What to produce
Reproduce the records below exactly, but only between the lines holding "Viewport: 1389px width, 868px" and "Choose the linear", inclusive.

Collected data
::::

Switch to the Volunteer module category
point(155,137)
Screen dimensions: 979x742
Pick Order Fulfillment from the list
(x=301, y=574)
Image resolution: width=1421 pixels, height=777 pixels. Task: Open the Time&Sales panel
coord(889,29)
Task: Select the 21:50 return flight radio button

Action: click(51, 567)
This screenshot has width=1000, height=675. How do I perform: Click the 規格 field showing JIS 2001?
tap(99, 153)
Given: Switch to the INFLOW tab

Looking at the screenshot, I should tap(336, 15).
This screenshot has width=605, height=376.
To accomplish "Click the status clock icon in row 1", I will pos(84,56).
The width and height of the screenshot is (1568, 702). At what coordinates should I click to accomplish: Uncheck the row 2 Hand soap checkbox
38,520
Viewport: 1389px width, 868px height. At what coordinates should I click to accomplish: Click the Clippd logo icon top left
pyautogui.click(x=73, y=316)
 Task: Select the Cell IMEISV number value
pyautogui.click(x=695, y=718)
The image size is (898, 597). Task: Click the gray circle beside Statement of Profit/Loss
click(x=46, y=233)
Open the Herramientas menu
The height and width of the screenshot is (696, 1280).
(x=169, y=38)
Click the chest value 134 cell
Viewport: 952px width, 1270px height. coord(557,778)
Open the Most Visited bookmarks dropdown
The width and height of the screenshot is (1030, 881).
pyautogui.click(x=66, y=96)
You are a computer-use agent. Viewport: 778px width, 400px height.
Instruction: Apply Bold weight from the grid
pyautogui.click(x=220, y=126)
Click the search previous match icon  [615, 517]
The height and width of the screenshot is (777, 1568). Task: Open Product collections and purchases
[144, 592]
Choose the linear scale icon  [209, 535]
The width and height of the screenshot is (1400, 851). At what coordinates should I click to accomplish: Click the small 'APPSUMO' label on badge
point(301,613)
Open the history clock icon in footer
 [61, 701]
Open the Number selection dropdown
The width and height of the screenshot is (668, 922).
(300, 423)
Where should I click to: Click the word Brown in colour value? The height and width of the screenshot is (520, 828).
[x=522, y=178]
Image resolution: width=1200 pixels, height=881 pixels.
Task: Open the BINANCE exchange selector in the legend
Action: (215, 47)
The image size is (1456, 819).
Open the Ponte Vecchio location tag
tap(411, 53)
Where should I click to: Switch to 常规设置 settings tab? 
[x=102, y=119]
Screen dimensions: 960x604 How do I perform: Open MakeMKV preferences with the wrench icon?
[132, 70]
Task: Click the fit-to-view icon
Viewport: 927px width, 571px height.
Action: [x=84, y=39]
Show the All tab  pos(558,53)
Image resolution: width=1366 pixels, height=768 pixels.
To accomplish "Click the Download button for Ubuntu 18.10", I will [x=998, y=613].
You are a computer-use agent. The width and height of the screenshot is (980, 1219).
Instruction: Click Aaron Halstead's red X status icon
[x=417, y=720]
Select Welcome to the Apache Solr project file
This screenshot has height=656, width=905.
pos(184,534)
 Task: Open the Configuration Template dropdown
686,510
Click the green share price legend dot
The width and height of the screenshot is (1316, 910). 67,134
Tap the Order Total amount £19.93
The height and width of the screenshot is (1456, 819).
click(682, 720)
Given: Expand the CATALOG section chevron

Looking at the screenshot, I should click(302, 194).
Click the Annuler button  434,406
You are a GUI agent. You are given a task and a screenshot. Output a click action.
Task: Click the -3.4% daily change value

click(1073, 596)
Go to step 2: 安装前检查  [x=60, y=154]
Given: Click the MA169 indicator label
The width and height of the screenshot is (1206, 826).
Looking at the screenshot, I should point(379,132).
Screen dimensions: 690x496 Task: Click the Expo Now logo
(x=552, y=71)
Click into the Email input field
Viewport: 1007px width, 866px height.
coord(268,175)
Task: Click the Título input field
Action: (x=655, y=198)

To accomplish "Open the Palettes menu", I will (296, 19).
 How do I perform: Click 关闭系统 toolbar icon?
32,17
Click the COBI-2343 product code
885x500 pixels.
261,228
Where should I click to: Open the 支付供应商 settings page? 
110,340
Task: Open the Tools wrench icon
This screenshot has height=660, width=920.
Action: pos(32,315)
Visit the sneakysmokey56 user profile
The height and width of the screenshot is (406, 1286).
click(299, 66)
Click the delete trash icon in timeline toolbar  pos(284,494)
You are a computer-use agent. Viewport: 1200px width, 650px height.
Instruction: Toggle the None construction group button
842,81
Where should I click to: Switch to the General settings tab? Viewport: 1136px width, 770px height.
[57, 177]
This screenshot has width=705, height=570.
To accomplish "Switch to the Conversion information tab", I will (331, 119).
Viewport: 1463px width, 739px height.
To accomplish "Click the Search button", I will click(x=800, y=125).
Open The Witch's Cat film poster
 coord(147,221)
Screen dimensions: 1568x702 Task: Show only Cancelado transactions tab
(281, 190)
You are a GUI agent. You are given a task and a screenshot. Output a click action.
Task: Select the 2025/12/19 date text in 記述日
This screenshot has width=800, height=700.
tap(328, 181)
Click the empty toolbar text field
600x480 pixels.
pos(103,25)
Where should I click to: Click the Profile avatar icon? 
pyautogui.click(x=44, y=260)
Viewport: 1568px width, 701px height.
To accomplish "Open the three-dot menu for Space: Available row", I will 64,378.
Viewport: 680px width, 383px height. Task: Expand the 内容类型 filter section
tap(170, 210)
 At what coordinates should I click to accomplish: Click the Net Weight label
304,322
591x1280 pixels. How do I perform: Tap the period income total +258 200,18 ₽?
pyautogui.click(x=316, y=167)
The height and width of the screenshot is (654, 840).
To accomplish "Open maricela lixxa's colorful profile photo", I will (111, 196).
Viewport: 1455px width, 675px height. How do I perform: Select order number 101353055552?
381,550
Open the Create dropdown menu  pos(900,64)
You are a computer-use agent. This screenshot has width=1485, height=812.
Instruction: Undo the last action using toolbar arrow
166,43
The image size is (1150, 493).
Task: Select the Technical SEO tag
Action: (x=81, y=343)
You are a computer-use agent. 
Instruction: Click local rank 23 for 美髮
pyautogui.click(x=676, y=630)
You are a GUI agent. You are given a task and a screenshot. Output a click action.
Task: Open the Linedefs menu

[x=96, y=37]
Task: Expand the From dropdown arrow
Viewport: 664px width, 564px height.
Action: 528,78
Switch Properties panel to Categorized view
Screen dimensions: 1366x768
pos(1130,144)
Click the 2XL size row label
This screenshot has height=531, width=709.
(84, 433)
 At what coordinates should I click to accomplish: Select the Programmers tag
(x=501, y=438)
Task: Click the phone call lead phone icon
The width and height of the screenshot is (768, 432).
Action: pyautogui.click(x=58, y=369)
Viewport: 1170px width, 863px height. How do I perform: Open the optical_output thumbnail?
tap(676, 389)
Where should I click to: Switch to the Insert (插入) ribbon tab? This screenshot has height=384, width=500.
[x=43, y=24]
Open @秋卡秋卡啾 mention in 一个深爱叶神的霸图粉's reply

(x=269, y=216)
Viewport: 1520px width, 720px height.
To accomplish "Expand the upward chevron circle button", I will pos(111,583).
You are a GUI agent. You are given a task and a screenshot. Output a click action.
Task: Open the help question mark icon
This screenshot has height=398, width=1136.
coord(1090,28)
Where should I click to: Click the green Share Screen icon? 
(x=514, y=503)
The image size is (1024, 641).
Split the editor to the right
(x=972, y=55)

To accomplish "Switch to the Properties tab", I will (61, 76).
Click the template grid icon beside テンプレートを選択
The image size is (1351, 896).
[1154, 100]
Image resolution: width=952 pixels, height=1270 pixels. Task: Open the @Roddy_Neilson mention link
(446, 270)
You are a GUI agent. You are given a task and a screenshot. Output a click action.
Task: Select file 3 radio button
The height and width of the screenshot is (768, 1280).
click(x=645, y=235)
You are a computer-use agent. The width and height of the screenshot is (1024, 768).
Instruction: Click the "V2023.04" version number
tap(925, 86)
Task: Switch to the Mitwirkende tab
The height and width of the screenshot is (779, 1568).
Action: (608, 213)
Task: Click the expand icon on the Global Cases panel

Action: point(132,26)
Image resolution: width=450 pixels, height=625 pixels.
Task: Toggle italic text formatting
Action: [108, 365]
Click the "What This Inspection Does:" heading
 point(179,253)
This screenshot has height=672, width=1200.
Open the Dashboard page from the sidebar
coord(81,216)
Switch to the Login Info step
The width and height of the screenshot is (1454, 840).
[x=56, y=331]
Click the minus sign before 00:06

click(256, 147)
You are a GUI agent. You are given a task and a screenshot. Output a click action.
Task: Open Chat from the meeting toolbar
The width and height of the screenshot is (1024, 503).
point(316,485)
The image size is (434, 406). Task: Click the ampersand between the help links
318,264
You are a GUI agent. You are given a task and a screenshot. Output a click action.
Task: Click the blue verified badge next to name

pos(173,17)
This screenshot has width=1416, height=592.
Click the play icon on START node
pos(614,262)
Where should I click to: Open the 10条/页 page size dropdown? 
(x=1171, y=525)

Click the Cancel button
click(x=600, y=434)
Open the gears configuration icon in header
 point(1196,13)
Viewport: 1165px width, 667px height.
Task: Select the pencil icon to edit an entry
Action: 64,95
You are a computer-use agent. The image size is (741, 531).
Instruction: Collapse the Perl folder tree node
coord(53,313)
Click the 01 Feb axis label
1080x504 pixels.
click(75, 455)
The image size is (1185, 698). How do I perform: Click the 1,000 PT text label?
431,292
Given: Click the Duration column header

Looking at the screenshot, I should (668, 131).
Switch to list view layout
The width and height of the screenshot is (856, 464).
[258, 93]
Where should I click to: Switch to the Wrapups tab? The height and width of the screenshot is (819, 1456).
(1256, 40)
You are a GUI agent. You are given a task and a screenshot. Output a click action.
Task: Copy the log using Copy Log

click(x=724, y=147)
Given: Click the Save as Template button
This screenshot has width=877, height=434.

::::

Problem solution
Viewport: 1389px width, 868px height. At what coordinates should I click to accomplish: Click the Clippd logo icon top left
pyautogui.click(x=73, y=316)
 Task: Select the Cell IMEISV number value
pyautogui.click(x=695, y=718)
The image size is (898, 597). Task: Click the gray circle beside Statement of Profit/Loss
click(x=46, y=233)
Open the Herramientas menu
The height and width of the screenshot is (696, 1280).
(x=169, y=38)
Click the chest value 134 cell
Viewport: 952px width, 1270px height. coord(557,778)
Open the Most Visited bookmarks dropdown
The width and height of the screenshot is (1030, 881).
pyautogui.click(x=66, y=96)
You are a computer-use agent. Viewport: 778px width, 400px height.
Instruction: Apply Bold weight from the grid
pyautogui.click(x=220, y=126)
Click the search previous match icon  [615, 517]
The height and width of the screenshot is (777, 1568). Task: Open Product collections and purchases
[144, 592]
Choose the linear scale icon  [209, 535]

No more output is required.